Swords were the big selling point. Every teenager wants a sword, but as I got older I read deeper into this stuff.
Turns out that the real samurai were more of less hired thugs who relied on the matchlock musket to to the muscle work of the feudal lords who hired them... guns! who knew!
Well most of these matchlocks had brass or bronze springs, iron being hard to find. And I'm wondering - how are bronze springs even made? Does bronze just hard that much natural springiness, or where they tempered or what?
 
Um? Iron hard to find in Japan? How do you explain all of those swords? Certainly takes more iron to make a sword than a spring for a gun. :shake:

Enjoy, J.D.
 
.....anyway, for what it's worth, the springs on these weapons were very weak as all they had to do was lower the match into the prime. Unlike the caplock or flintlock, no force was required for ignition.

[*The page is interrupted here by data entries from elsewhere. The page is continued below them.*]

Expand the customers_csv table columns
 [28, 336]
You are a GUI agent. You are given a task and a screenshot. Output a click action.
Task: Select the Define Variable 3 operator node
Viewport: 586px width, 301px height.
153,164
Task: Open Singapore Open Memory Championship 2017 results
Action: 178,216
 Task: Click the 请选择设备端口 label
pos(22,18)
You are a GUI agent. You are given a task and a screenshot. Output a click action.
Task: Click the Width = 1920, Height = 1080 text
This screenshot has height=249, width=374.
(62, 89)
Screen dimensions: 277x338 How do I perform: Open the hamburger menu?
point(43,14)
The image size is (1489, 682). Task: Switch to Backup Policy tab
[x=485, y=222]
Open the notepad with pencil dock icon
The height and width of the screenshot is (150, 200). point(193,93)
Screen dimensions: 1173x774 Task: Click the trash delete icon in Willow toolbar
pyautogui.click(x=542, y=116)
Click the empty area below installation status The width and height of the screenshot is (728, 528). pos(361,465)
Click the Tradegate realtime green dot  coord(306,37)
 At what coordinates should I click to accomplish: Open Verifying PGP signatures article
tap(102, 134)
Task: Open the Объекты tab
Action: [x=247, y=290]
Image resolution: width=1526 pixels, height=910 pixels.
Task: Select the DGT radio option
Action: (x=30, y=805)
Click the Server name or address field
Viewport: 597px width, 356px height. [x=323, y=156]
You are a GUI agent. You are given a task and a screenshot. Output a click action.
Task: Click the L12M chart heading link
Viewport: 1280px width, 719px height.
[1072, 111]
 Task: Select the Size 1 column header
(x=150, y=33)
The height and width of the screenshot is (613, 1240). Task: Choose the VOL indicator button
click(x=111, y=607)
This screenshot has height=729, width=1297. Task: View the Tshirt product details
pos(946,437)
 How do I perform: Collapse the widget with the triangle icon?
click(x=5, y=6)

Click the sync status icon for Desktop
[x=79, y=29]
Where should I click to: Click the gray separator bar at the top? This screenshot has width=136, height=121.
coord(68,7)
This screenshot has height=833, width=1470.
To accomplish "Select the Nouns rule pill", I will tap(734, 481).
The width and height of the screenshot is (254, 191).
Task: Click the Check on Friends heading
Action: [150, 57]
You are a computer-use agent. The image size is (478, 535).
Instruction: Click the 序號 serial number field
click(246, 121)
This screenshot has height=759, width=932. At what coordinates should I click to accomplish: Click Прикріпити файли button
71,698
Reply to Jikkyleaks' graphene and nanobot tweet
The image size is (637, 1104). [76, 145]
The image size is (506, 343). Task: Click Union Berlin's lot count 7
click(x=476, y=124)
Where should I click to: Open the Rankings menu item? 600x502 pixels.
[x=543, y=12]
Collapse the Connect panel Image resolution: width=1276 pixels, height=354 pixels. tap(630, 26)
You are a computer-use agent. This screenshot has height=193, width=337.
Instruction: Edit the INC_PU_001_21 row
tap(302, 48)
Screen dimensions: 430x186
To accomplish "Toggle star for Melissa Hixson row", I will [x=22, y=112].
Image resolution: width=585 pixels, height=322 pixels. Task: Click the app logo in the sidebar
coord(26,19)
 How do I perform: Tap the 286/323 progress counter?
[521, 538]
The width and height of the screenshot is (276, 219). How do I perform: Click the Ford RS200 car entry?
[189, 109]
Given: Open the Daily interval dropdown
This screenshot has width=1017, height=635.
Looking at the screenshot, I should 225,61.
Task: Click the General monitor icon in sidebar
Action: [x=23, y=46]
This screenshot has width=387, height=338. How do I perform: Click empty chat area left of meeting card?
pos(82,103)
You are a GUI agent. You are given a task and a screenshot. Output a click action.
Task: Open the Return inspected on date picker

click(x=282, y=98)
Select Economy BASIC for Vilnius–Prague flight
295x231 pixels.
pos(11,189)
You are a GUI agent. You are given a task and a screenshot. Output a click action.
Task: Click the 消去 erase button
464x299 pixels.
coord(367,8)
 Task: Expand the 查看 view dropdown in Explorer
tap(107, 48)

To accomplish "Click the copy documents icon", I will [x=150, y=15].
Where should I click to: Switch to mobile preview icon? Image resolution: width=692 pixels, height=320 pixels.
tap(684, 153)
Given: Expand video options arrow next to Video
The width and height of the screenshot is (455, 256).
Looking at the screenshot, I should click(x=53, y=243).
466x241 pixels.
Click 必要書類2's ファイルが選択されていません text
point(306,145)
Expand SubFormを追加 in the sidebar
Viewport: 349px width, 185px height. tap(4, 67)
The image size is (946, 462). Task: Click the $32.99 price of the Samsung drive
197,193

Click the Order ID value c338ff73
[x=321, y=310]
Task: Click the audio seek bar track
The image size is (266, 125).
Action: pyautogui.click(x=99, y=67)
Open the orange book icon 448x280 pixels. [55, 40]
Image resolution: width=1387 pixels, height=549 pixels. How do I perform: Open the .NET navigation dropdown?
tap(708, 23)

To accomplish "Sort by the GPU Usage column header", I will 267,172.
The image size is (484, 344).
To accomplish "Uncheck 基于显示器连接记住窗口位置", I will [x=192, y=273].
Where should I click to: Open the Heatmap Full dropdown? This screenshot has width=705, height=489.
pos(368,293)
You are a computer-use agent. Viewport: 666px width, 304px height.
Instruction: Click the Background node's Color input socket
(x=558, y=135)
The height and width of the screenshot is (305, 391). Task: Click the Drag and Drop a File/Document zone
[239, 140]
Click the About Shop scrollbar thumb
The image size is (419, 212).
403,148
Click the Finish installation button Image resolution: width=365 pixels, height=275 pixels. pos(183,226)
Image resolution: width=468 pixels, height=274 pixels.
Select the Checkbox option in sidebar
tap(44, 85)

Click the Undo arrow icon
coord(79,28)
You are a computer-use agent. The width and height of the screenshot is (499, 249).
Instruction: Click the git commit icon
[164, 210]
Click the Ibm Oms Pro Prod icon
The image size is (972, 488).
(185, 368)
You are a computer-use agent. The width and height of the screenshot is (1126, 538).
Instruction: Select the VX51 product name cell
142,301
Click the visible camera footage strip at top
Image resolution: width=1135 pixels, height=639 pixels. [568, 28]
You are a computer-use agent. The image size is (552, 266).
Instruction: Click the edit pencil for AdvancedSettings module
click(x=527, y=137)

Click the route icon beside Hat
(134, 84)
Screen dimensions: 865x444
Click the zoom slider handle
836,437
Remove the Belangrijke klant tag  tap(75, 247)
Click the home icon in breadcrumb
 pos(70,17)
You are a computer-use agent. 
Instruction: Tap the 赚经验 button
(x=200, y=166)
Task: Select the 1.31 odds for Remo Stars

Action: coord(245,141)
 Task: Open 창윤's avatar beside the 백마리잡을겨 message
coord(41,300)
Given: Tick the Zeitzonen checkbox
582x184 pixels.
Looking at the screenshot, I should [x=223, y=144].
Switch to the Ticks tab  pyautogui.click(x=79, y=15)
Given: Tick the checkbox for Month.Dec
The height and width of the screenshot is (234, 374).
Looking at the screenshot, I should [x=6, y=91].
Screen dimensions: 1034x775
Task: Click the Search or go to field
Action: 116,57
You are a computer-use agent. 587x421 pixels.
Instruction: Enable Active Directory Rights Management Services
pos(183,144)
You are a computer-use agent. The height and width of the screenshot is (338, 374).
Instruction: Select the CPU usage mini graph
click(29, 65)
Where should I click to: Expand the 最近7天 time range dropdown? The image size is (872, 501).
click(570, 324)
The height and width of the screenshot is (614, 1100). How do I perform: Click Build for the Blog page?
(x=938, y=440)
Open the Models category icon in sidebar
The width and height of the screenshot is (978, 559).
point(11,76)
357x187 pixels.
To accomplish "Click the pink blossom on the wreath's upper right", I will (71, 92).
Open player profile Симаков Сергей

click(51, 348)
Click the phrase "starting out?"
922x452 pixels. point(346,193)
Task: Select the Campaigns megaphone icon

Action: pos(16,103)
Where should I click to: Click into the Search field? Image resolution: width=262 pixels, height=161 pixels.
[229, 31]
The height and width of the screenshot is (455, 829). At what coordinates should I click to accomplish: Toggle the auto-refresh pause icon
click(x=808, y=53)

Brass and bronze do not make acceptable springs for most applications. Brass will work harden and snap and bronze is to brittle to start. For the low tension and small stroke required for these matchlocks they were apparently addequate.

Enjoy, J.D.
 
jdkerstetter said:
Um? Iron hard to find in Japan? How do you explain all of those swords? Certainly takes more iron to make a sword than a spring for a gun. :shake:

Enjoy, J.D.


I had always heard that iron was fairly scarce in Japan--they didn't waste it on horse shoes, for instance--but your comment got me curious. A little bit of Googling and I found that iron in Japan is primarily found in just one province, and in an iron sand form. Other than that, they tended to import alot, some from Korea and northern China, both of which were under Japanese control off and on throughout history.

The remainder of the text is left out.